- Born: Gérard López Fojaca 27 December 1971 (age 54) Esch-sur-Alzette, Luxembourg
- Citizenship: Luxembourg and Spain
- Education: Miami University - Management and Technology
- Alma mater: Miami University
- Occupations: Chairman and co-founder, Genii Capital Chairman and founder, The Lydian Group Co-founder and owner Mangrove Capital Partners

= Gérard López =

Luxembourgish-Spanish businessman

Gérard López Fojaca (born 27 December 1971) is a Luxembourgish-Spanish businessman active in technology, energy, and sport. He is the co-founder (with Eric Lux) and chairman of Genii Capital. From 2009 to 2015, López was president of the Lotus F1 Team. In 2022, he launched The Lydian Group, a tech conglomerate operating across the digital assets space. In 2000, he co-founded Mangrove Capital Partners. He has previously owned multiple football clubs.

==Early life==
López grew up in a soot-covered house next to a steel mill in Luxembourg. He was recruited to Miami University in Western Ohio to play basketball on a partial scholarship in 1998. He studied management and technology there. He also has a degree in Asian Art.

==Career==
While at university, he founded Icon Solutions, a web services company.

With Mark Tluszcz and Hans Jurgen Schmitz, he founded Mangrove Capital Partners, a Luxembourg-based leading venture capital company specialized in future oriented technologies. Mangrove Capital Partners was one of the first investors in Skype selling a minority position to eBay in 2005 as part of the $2.6 billion acquisition.

He founded with Eric Lux in 2008 Genii Capital, a finance consulting and investment managing firm. López sits on the board of Directors of WIx, Zink Imaging, Lotus F1 Team and is also a member of the Planning Advisory Committee of the Miami University Business School.

In 2015, he founded Nekton, an investment company and brokerage in energy field, active in South America, Africa, Asia and Eastern Europe. He is also the CEO of the company.

López was formerly chairman of RISE Capital AB, which alongside Nekton, was a co-owner of RISE Capital AB Projects. Nekton divested itself of its interests in RISE in December 2020.

Some of López's companies were said to have featured in the Panama Papers leak in 2016, however the International Consortium of Investigative Journalists released a statement to say: "No wrongdoing is being alleged by the ICIJ: 'There are legitimate uses for offshore companies and trusts. We do not intend to suggest or imply that any people, companies or other entities included in the ICIJ Offshore Leaks Database have broken the law or otherwise acted improperly,'” when discussing the Bahamas Papers.

In 2022, López and his business partner, Greg Fishman, launched The Lydian Group, a tech conglomerate operating across the digital assets space.
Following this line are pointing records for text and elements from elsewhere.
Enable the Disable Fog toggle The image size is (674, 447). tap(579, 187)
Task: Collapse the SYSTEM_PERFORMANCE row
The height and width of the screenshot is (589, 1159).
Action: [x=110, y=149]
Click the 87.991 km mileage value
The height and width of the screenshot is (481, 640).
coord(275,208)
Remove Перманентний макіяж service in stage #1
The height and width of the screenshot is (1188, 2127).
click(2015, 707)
The advisory board includes Mark Tluszcz and Andrea Rossi, the former CEO of AXA Investment Managers.

==Sports==
As a huge sports fan, López got into car racing via Eric Lux and Gravity Sport Management. He also participated in long-distance races with Gravity Racing International's team. In 2009, he bought a majority stake in the Formula 1 Renault F1 Team, making Genii Capital the majority owner of the team. While it possessed very few sponsors at the beginning, Microsoft, Unilever and Coca-Cola soon became team partners.

With Kick Partners and Mangrove Sport Business Intelligence, López takes care of the public image and the transfers of football players.

In October 2016, López entered into exclusive talks with President Michel Seydoux for the acquisition of the Lille OSC football club, which he purchased and later sold. López acquired Bordeaux in June 2021. In Portugal, he owned Boavista from 2021 until 2026, a nationally renowned sports club from Porto.

Under his ownership, both Girondins de Bordeaux and Boavista, as well as Royal Excel Mouscron in Belgium, have been relegated from the top division of their respective leagues into the 4th and 5th tiers of amateur football. On 31 May 2022, Royal Excel Mouscron filed for bankruptcy.

In mid-July 2026, Girondins de Bordeaux was relegated from the national championships to Régional 1, the sixth tier in French football, due to financial difficulties and failure to meet financial requirements. On 31 July, López sold Bordeaux to British investment firm Sparta Capital Management for a symbolic one euro, after the firm secured the required €10 million to complete a takeover of the club. Bordeaux subsequently sought for reinstatement to the Championnat National 2 through an appeal to the CNOSF.

==Political donations==
In August 2016, it was reported that López had given the British Conservative Party £400,000, in support of his friend Zac Goldsmith as a candidate in the mayoral election at the time.

==Personal life==
López owns a car collection and it has been featured in Top Gear magazine and in local newspapers.